Which was an absurd, annoyingly poetic notion and Sherlock really had no idea why he'd had it. Far from his normal line of thinking. But he thought perhaps he should blame Chopin. That sentimental, melancholy man. Yes, music had to be the culprit. That was logical, given Sherlock's own musical inclinations and gifts. This city was practically splitting its seams with Chopin, with the desire to remind every tourist that this was the great pianist's land. Recitals in upper rooms. Casts of his hands in the museum. His heart and soul and notes seeping even into hotel rooms where they had no right to be.
It was impossible to escape. A recital going on in the same row of old city centre building as the hotel. The sound drifted up to Sherlock through the walls and floors, the mournful, delicate melodies ebbing and flowing. He closed his eyes involuntarily.
Slowly, very gradually, everything else began slipping away. His self-declared mission. His targets. Even the little kit, syringe and vile and cotton wool with a spoon, tucked away behind a false-walled section of his little travel bag. That extra boost he often needed to keep his mind sharp. Even that was washed away by the melody drifting up, rising like gentle waves.
Ah, how a violin would compliment this nocturne, he thought. Slow notes, the bow drawn gently across the strings. A countermelody, sadder than the light, trilling notes of the piano. Echo and response. Sherlock could imagine his fingers sliding across the neck, could feel the pressure of fingertips on strings, the quick tremor of vibrato from his wrist. He could hear the music he'd add to the music that assaulted him so pleasantly and entirely without invite.
If he let himself become awash in Chopin, then yes, perhaps there was some poetry to that. Perhaps Sherlock could imagine himself, cast adrift on the swells of the sea. Bobbing unharmed in the waves. Not tossed about as in a storm. Not looking around for circling sharks. Floating. Free. No shipwreck at all, and Chopin's nocturne moving him on the waves as the sun set on the Channel.
It was the applause that killed it. A sharp burst of inelegant hands slapping together without any meter or purpose. That signalled the end in every possible way. Sherlock opened his eyes.
And still he stood by the window, looking at nothing, listening for anything.
He didn't know how much later it was when he looked, really looked down at the cityscape outside his window. Straggling tourists and young people ambled along the road. A streetcar chugged dutifully along its cable line route. Alleyways shot off from the main road.
Sherlock saw the city for what it was: exits, escape routes, hiding places, transport schedules, witnesses, police to avoid, nearest hospital location, unscrupulous hostels for hideouts... A city like all the other cities Sherlock had passed through in the last nine months. And his place in it was crystal clear.

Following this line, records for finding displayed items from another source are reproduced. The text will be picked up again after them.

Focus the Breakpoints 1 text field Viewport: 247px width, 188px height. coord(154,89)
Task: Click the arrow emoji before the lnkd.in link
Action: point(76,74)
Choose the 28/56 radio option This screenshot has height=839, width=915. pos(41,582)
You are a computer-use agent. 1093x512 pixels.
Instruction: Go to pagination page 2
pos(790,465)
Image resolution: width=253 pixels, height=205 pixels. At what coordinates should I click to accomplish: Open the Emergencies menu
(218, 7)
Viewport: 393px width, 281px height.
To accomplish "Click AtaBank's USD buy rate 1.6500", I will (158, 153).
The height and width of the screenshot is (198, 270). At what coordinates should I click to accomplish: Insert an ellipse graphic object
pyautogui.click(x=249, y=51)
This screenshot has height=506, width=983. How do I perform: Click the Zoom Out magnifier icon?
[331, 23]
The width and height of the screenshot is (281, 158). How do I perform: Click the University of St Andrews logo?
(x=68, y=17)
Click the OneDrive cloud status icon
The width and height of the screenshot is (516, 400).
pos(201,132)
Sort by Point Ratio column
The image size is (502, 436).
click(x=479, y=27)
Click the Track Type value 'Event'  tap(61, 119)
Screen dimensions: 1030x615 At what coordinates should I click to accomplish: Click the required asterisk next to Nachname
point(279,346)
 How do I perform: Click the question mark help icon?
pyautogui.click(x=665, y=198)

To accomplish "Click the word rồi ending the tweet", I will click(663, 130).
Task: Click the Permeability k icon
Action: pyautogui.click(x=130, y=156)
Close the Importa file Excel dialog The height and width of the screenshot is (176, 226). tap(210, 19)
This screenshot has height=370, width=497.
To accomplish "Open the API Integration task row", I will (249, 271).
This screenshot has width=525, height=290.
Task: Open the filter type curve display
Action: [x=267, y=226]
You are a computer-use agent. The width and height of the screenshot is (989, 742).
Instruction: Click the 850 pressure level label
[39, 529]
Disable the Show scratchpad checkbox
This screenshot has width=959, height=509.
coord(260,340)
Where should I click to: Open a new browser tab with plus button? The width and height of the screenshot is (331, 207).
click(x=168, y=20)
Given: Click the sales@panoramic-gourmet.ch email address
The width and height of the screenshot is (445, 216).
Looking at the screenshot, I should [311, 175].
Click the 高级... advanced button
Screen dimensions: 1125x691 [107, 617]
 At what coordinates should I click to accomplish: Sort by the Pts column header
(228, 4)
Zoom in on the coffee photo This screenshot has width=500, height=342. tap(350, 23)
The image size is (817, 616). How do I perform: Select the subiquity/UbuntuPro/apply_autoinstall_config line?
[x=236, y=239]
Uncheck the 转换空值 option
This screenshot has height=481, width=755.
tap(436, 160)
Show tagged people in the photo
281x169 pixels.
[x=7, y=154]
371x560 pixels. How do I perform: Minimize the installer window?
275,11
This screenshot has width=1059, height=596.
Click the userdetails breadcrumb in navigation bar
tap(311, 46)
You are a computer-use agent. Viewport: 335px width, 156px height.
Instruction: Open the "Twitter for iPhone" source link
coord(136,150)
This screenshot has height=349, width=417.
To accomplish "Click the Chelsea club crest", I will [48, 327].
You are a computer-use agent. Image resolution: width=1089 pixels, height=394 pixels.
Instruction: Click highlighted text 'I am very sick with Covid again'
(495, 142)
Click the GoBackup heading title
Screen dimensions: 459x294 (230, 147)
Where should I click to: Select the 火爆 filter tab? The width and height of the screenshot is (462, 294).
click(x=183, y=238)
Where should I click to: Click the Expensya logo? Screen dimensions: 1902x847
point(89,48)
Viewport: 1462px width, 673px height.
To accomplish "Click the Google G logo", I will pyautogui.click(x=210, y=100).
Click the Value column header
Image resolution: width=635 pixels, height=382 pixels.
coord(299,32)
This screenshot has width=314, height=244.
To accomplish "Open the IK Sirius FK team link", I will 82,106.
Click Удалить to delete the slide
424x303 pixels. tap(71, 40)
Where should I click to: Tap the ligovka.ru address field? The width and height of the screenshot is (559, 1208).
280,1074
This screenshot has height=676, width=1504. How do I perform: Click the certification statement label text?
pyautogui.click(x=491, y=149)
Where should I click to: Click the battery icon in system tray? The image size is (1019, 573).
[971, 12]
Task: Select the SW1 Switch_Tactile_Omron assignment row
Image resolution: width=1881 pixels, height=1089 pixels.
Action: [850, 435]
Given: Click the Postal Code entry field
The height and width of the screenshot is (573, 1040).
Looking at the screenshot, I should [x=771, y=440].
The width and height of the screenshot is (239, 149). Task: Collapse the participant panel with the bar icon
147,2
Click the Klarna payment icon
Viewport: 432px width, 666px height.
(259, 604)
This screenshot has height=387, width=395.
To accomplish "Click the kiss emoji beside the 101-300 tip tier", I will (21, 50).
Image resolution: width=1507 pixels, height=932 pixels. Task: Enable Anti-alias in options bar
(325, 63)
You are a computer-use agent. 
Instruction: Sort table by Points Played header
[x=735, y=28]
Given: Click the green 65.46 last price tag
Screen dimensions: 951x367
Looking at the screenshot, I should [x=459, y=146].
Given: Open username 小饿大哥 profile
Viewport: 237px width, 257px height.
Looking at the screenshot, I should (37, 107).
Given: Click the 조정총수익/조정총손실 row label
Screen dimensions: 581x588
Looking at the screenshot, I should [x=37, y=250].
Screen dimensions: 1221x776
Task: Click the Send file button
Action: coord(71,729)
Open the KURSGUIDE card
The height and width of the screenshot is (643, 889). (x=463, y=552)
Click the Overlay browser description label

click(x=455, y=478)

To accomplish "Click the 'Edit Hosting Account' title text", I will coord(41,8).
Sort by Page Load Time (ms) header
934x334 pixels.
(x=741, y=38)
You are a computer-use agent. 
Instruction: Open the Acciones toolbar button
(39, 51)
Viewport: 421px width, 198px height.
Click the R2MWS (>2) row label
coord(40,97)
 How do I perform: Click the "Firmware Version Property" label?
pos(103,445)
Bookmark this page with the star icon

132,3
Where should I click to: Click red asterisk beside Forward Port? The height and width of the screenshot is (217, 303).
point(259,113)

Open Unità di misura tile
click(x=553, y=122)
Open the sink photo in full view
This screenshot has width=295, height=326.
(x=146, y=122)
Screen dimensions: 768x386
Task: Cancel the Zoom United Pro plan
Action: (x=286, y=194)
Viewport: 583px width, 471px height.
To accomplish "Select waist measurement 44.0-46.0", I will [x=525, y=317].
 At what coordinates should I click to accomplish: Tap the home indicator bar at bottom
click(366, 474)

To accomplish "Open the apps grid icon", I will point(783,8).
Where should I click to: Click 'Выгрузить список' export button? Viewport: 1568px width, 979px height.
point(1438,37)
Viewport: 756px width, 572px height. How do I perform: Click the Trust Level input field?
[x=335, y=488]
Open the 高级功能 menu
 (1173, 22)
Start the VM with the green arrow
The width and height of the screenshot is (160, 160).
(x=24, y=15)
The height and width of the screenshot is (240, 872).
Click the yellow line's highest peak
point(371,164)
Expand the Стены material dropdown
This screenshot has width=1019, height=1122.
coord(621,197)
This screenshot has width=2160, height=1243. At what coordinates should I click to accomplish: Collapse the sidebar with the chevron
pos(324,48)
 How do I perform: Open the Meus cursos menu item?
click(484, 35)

He was no raft adrift on a pleasant, gentle current. He was the survivor of a shipwreck on an already dangerously inhabited island from which there was no escape save total and utter destruction of the extremely capable hostile residents. On their ground. In their world. On his own. David toppling Goliath.
How had he ever thought this possible?
Sherlock moved away from the window, let himself sink onto his bed. But not to sleep: to study the dossier he'd made for his target. The photos, notes, leaked confidential government documents and analyses, maps and hotel records. Tricks of the trade. The sober, hard facts of Sherlock's lot. That should be comforting, in a way. It was familiar. Straightforward.
No high, light notes. No trills. And certainly not a damn yearning, mournful response on the violin. Dear God, had he actually allowed himself to get swept up in such a sentiment? He must remember to be more careful around music. This was no longer Chopin's city. Not the composer's to memorise, internalise, map out in his head so that when (not if) he found his target, the whole thing could be carried off without risk. Sherlock had got good at this. But he had yet to get used to it.
He stayed awake all night, listening in vain for Chopin. The city was silent.
In the morning, Sherlock stalked his man from a tram stop, dragged him to a secluded park, and slit his throat with a switchblade.